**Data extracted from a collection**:
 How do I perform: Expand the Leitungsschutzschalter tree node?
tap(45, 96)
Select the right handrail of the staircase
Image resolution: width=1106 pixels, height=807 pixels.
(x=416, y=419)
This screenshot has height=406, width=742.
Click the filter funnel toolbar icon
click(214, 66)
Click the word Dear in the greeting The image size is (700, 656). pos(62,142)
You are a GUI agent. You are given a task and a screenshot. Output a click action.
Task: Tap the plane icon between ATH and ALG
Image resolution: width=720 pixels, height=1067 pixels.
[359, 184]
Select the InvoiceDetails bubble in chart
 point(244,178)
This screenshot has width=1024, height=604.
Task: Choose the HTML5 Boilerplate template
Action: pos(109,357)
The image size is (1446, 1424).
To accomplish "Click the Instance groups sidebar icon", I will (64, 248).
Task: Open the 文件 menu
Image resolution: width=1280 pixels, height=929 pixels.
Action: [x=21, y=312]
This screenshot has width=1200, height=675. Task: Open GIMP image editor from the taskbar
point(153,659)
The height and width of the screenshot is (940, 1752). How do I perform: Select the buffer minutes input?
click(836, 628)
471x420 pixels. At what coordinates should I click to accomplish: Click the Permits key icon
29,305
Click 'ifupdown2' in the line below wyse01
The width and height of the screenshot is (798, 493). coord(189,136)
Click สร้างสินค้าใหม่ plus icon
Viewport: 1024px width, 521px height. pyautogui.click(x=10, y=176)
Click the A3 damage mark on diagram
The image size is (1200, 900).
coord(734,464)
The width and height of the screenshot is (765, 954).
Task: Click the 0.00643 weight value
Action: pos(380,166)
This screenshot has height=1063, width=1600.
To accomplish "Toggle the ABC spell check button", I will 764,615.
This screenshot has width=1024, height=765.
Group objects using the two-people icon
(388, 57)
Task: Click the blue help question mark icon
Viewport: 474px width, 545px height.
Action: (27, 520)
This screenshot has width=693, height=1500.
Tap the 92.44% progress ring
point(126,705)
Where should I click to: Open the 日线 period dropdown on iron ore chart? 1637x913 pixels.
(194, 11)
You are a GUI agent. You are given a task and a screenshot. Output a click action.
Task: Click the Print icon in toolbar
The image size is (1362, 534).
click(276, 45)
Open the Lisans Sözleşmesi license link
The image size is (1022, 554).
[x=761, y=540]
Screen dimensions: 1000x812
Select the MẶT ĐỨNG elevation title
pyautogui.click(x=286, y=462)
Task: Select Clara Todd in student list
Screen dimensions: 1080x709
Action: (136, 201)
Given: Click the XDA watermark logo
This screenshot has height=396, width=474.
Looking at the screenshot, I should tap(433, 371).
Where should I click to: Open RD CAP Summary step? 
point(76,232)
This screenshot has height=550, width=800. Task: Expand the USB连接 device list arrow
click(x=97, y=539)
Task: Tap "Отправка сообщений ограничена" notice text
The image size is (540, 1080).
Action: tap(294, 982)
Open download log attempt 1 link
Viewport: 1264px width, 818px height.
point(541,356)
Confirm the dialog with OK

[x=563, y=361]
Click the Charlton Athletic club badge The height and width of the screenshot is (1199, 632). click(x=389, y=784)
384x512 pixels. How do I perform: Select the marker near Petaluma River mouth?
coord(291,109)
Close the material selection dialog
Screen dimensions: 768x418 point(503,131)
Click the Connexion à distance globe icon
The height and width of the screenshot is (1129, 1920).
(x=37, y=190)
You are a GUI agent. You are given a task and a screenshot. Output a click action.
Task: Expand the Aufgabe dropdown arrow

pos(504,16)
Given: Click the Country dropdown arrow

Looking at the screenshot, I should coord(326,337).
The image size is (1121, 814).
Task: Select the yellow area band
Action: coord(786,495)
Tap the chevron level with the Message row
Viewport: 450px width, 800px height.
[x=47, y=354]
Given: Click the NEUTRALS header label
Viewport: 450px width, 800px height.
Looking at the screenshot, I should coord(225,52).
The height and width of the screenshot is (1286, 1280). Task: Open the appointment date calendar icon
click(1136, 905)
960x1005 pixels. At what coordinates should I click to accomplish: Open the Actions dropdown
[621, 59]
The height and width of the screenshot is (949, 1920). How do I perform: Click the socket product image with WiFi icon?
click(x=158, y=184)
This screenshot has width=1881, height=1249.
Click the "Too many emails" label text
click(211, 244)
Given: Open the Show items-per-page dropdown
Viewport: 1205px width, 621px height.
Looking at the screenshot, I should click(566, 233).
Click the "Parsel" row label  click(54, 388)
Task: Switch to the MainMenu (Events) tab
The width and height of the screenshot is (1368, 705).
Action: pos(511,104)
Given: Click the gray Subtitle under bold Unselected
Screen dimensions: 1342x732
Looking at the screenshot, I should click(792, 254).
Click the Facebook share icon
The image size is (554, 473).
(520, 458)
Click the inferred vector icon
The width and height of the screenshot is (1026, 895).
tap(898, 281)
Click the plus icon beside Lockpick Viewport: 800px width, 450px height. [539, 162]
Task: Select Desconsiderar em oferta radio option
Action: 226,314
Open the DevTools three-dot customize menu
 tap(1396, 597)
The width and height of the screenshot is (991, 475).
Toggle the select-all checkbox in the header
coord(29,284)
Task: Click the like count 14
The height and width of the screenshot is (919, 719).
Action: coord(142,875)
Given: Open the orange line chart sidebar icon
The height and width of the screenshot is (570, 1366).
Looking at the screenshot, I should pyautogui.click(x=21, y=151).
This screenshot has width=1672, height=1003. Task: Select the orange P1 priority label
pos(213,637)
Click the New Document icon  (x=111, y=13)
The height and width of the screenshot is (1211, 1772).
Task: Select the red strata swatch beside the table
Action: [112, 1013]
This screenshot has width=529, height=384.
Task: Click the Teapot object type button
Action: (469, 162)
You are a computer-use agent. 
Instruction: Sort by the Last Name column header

**DESCRIPTION OF THE TASK**:
Set down all the data exactly as given.

**REPLY**:
 How do I perform: Expand the Leitungsschutzschalter tree node?
tap(45, 96)
Select the right handrail of the staircase
Image resolution: width=1106 pixels, height=807 pixels.
(x=416, y=419)
This screenshot has height=406, width=742.
Click the filter funnel toolbar icon
click(214, 66)
Click the word Dear in the greeting The image size is (700, 656). pos(62,142)
You are a GUI agent. You are given a task and a screenshot. Output a click action.
Task: Tap the plane icon between ATH and ALG
Image resolution: width=720 pixels, height=1067 pixels.
[359, 184]
Select the InvoiceDetails bubble in chart
 point(244,178)
This screenshot has width=1024, height=604.
Task: Choose the HTML5 Boilerplate template
Action: pos(109,357)
The image size is (1446, 1424).
To accomplish "Click the Instance groups sidebar icon", I will (64, 248).
Task: Open the 文件 menu
Image resolution: width=1280 pixels, height=929 pixels.
Action: [x=21, y=312]
This screenshot has width=1200, height=675. Task: Open GIMP image editor from the taskbar
point(153,659)
The height and width of the screenshot is (940, 1752). How do I perform: Select the buffer minutes input?
click(836, 628)
471x420 pixels. At what coordinates should I click to accomplish: Click the Permits key icon
29,305
Click 'ifupdown2' in the line below wyse01
The width and height of the screenshot is (798, 493). coord(189,136)
Click สร้างสินค้าใหม่ plus icon
Viewport: 1024px width, 521px height. pyautogui.click(x=10, y=176)
Click the A3 damage mark on diagram
The image size is (1200, 900).
coord(734,464)
The width and height of the screenshot is (765, 954).
Task: Click the 0.00643 weight value
Action: pos(380,166)
This screenshot has height=1063, width=1600.
To accomplish "Toggle the ABC spell check button", I will 764,615.
This screenshot has width=1024, height=765.
Group objects using the two-people icon
(388, 57)
Task: Click the blue help question mark icon
Viewport: 474px width, 545px height.
Action: (27, 520)
This screenshot has width=693, height=1500.
Tap the 92.44% progress ring
point(126,705)
Where should I click to: Open the 日线 period dropdown on iron ore chart? 1637x913 pixels.
(194, 11)
You are a GUI agent. You are given a task and a screenshot. Output a click action.
Task: Click the Print icon in toolbar
The image size is (1362, 534).
click(276, 45)
Open the Lisans Sözleşmesi license link
The image size is (1022, 554).
[x=761, y=540]
Screen dimensions: 1000x812
Select the MẶT ĐỨNG elevation title
pyautogui.click(x=286, y=462)
Task: Select Clara Todd in student list
Screen dimensions: 1080x709
Action: (136, 201)
Given: Click the XDA watermark logo
This screenshot has height=396, width=474.
Looking at the screenshot, I should tap(433, 371).
Where should I click to: Open RD CAP Summary step? 
point(76,232)
This screenshot has height=550, width=800. Task: Expand the USB连接 device list arrow
click(x=97, y=539)
Task: Tap "Отправка сообщений ограничена" notice text
The image size is (540, 1080).
Action: tap(294, 982)
Open download log attempt 1 link
Viewport: 1264px width, 818px height.
point(541,356)
Confirm the dialog with OK

[x=563, y=361]
Click the Charlton Athletic club badge The height and width of the screenshot is (1199, 632). click(x=389, y=784)
384x512 pixels. How do I perform: Select the marker near Petaluma River mouth?
coord(291,109)
Close the material selection dialog
Screen dimensions: 768x418 point(503,131)
Click the Connexion à distance globe icon
The height and width of the screenshot is (1129, 1920).
(x=37, y=190)
You are a GUI agent. You are given a task and a screenshot. Output a click action.
Task: Expand the Aufgabe dropdown arrow

pos(504,16)
Given: Click the Country dropdown arrow

Looking at the screenshot, I should coord(326,337).
The image size is (1121, 814).
Task: Select the yellow area band
Action: coord(786,495)
Tap the chevron level with the Message row
Viewport: 450px width, 800px height.
[x=47, y=354]
Given: Click the NEUTRALS header label
Viewport: 450px width, 800px height.
Looking at the screenshot, I should coord(225,52).
The height and width of the screenshot is (1286, 1280). Task: Open the appointment date calendar icon
click(1136, 905)
960x1005 pixels. At what coordinates should I click to accomplish: Open the Actions dropdown
[621, 59]
The height and width of the screenshot is (949, 1920). How do I perform: Click the socket product image with WiFi icon?
click(x=158, y=184)
This screenshot has width=1881, height=1249.
Click the "Too many emails" label text
click(211, 244)
Given: Open the Show items-per-page dropdown
Viewport: 1205px width, 621px height.
Looking at the screenshot, I should click(566, 233).
Click the "Parsel" row label  click(54, 388)
Task: Switch to the MainMenu (Events) tab
The width and height of the screenshot is (1368, 705).
Action: pos(511,104)
Given: Click the gray Subtitle under bold Unselected
Screen dimensions: 1342x732
Looking at the screenshot, I should click(792, 254).
Click the Facebook share icon
The image size is (554, 473).
(520, 458)
Click the inferred vector icon
The width and height of the screenshot is (1026, 895).
tap(898, 281)
Click the plus icon beside Lockpick Viewport: 800px width, 450px height. [539, 162]
Task: Select Desconsiderar em oferta radio option
Action: 226,314
Open the DevTools three-dot customize menu
 tap(1396, 597)
The width and height of the screenshot is (991, 475).
Toggle the select-all checkbox in the header
coord(29,284)
Task: Click the like count 14
The height and width of the screenshot is (919, 719).
Action: coord(142,875)
Given: Open the orange line chart sidebar icon
The height and width of the screenshot is (570, 1366).
Looking at the screenshot, I should pyautogui.click(x=21, y=151).
This screenshot has width=1672, height=1003. Task: Select the orange P1 priority label
pos(213,637)
Click the New Document icon  (x=111, y=13)
The height and width of the screenshot is (1211, 1772).
Task: Select the red strata swatch beside the table
Action: [112, 1013]
This screenshot has width=529, height=384.
Task: Click the Teapot object type button
Action: (469, 162)
You are a computer-use agent. 
Instruction: Sort by the Last Name column header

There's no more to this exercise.